Adden Energy has developed a breakthrough, (mechanically-constrained) solid-state battery solution that outperforms the liquid Lithium-ion batteries used currently in vehicle electrification. Adden’s battery solution allows for quick, daily recharging, safe energy storage, and long battery life, solving key barriers to greater adoption of electric vehicles.
Solid-state batteries use a solid, rather than a liquid, electrolyte solution, which eliminates the risk of explosion or fire, as well as the need for safety components. That allows more space for active materials. As a result, solid-state batteries are lighter, have more energy density, offer more range, and recharge faster.
Adden’s solid-state battery allows for charging in under 15 minutes, and 10,000 battery cycles (or charges) over the battery’s lifetime.
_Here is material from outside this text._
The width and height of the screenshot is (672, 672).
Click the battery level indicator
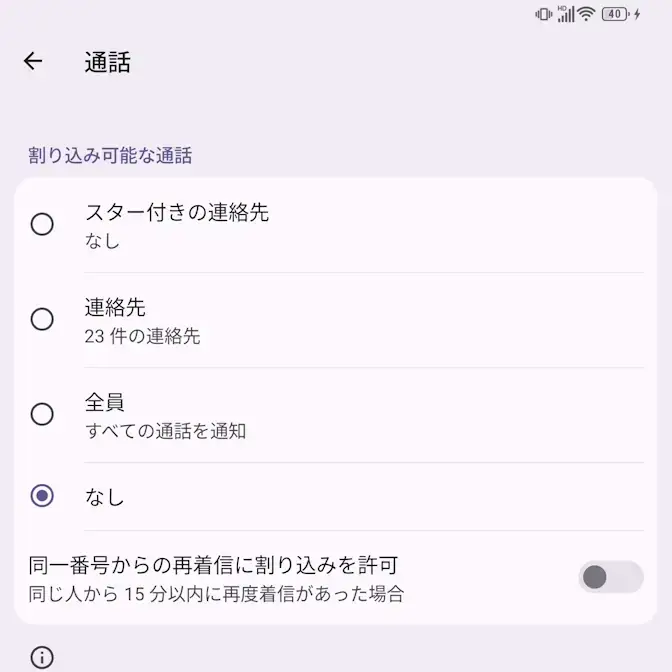[615, 14]
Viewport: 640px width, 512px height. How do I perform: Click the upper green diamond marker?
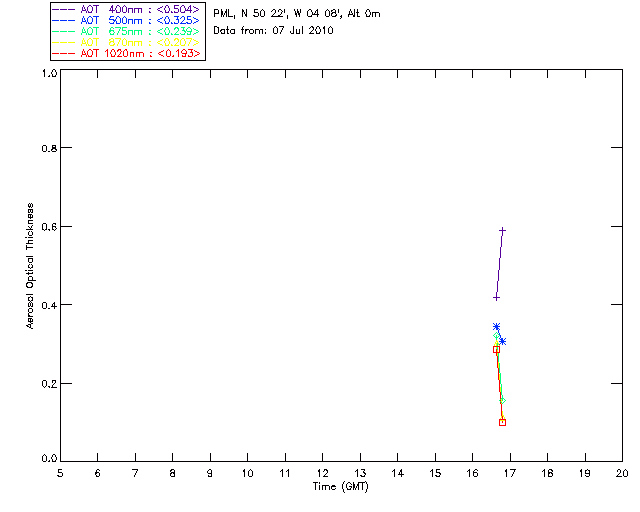click(x=496, y=336)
In contrast, today’s EV batteries typically require a 10-hour charge and last for less than 5,000 cycles. Funds from the Catalyst and other grant programs helped the Harvard spinout develop its core technology. The company has since raised a $5 million Seed round to prove commercial feasibility. Read more.
Spun out from Boston University in 2020, Sol Clarity has developed an automated self-cleaning product that instantly removes dust from solar collectors--which is a big problem in arid regions and can decrease solar yield by 50 percent. The company's innovation, electrodynamic screens (EDS), are rows of interlocking, parallel electrodes that charge dust particles with static electricity and sweep them off the surface by electric wave. EDS remove 90 percent of dust in under 2 minutes, without the use of costly labor or precious water resources.
Transaera is on a mission to cut the cost of owning an air conditioner by more than half, using a combination of novel materials and hardware designs. The MIT spinout has innovated a wholly new way for removing humidity and heat from air that is vastly more energy efficient. Its prototype uses a highly porous class of materials called MOFs (metal organic frameworks) to passively collect moisture from air. Traditional air conditioners, in contrast, use an evaporator, or a cold coil to pull water out of the air through condensation.